China's Technology Drive Leaves Youth Unemployed: Cause for Alarm.
The controversial move of the Chinese government was to freeze the publication of updated data after the unemployment rate among China's youth reached a record 21.3% last year. After months of revising the methodology, the National Bureau of Statistics excluded students from the figures, which cut almost a third off the jobless rate by December. However, according to many experts, these changes did little to deal with the actual problem since, again in July, the rate of unemployment amongst youths soared once more, shooting up a steep one-third to 17.1%.
Data Manipulation vs. Ground Reality
But experts say such tinkering by the Chinese government does little to solve the deep-rooted problem. Jiayu Li, a senior associate at Global Counsel, says that the unemployment data does not relate to reality because rural workers suffer more compared to their urban peers. According to Li, "Even after questionable methodological revisions, the numbers are still rising, highlighting the gravity of the problem.
Why China's Job Market Is Failing the Youth
Still-growing, but reduced, economic growth-forecasted at 5% this year-has not been enough to create jobs for 12 million graduates hitting the job market every year. This job market crisis is influenced by a number of factors, including:
- Structural Economic Issues: The post-pandemic economic recovery in China was very slow and further worsened by trade tensions with the West.
- COVID-19 Impact: The pandemic disrupted the industries, thus facing slower recovery in their job markets.
- Xi Jinping's Crackdown: President Xi's clampdown on technology, real estate, and private education sectors throughout 2020 and 2021 crippled those industries and triggered unprecedented mass layoffs among younger people.
The most profound impacts came from China's cratered tech giants, which lost more than one trillion dollars in market value thanks to Xi's reforms. The once-hot education-technology sector offered supplementary tutoring to more than 75 million students and provided jobs to millions in the private tutoring sector. It was badly beaten. The government's reforms brought massive layoffs.

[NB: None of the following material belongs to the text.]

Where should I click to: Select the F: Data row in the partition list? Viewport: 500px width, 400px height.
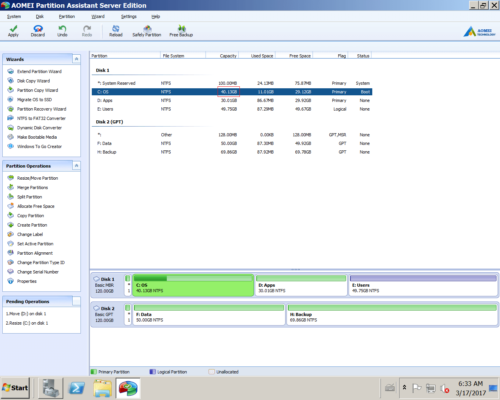tap(232, 143)
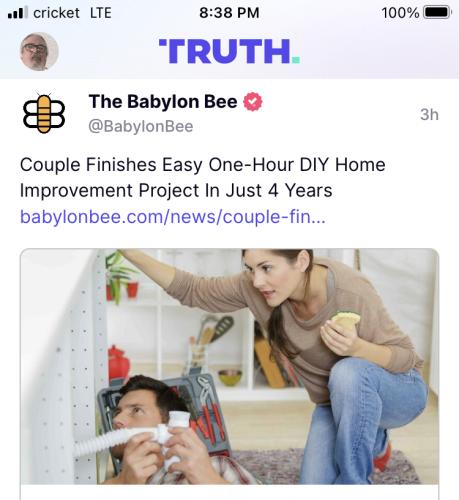
Task: Tap the battery icon in status bar
Action: [437, 13]

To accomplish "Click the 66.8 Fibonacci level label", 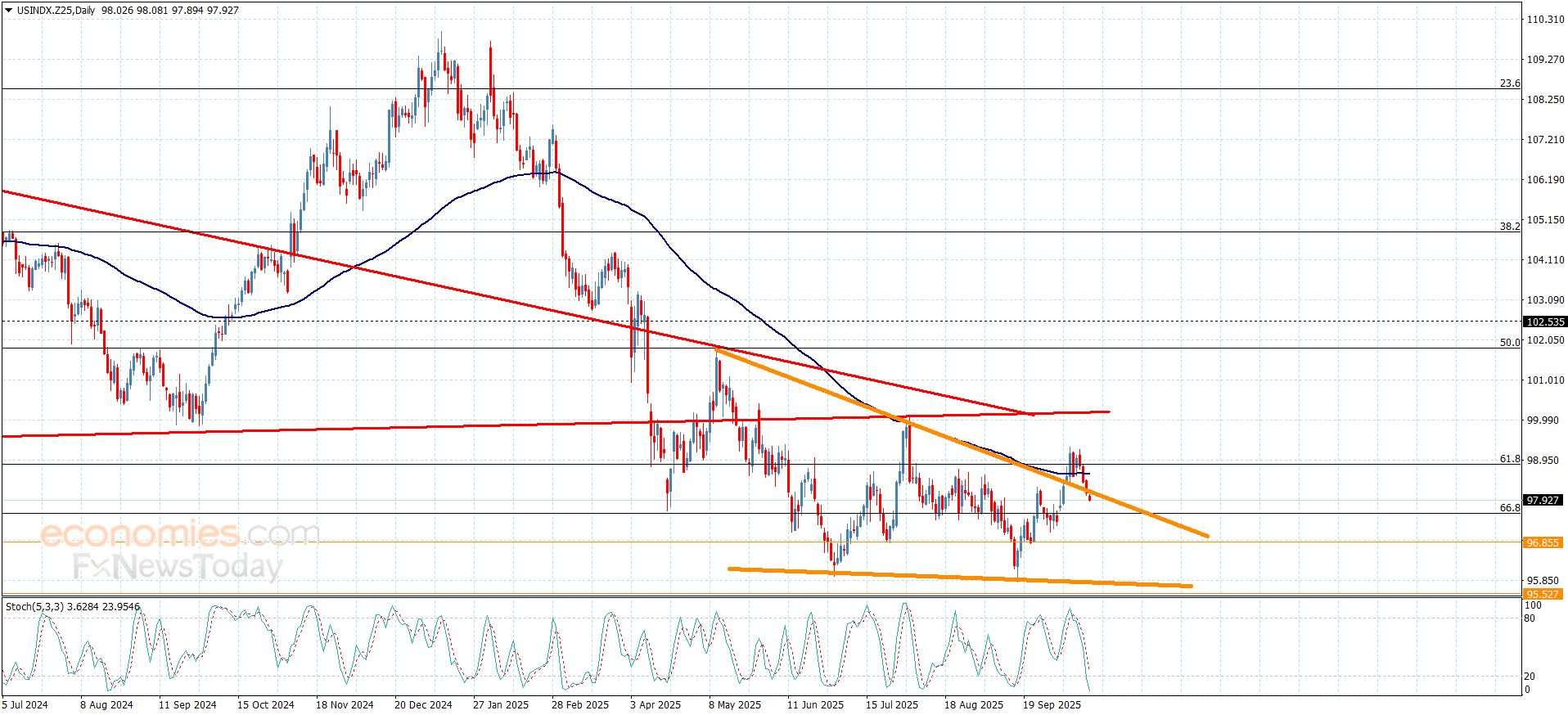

But another potent force feeds unemployment-a major cultural shift. Many young Chinese eschew blue-collar work, instead competing fiercely with one another for white-collar jobs, which are much rarer. According to research from Beijing's Capital University of Economics and Business, close to half of the nation's 400 million manual laborers are older than age 40, a clear indication that job markets increasingly clash with the employment aspirations of youths.
According to Nicole Goldin, a senior fellow at the Atlantic Council: "The demand for vocational skills is great, but young workers still view such jobs as inferior to white-collar work. To their credit, the Chinese government has begun implementing educational reforms and incentives targeted at the structural issues, but it may be a long time before the effects can be realized."
Conclusion
Youth unemployment is but another manifestation of general economic maladies furthered by regulatory crackdowns, cultural shifts, and a shifting job market. As the government works out a way, it still remains that the supply-demand gap between available jobs and young workers' expectations stays relatively large. Without serious reform and realignment of opportunities in the job market, this may be further deteriorating, maybe even threatening long-term economic stability in the country.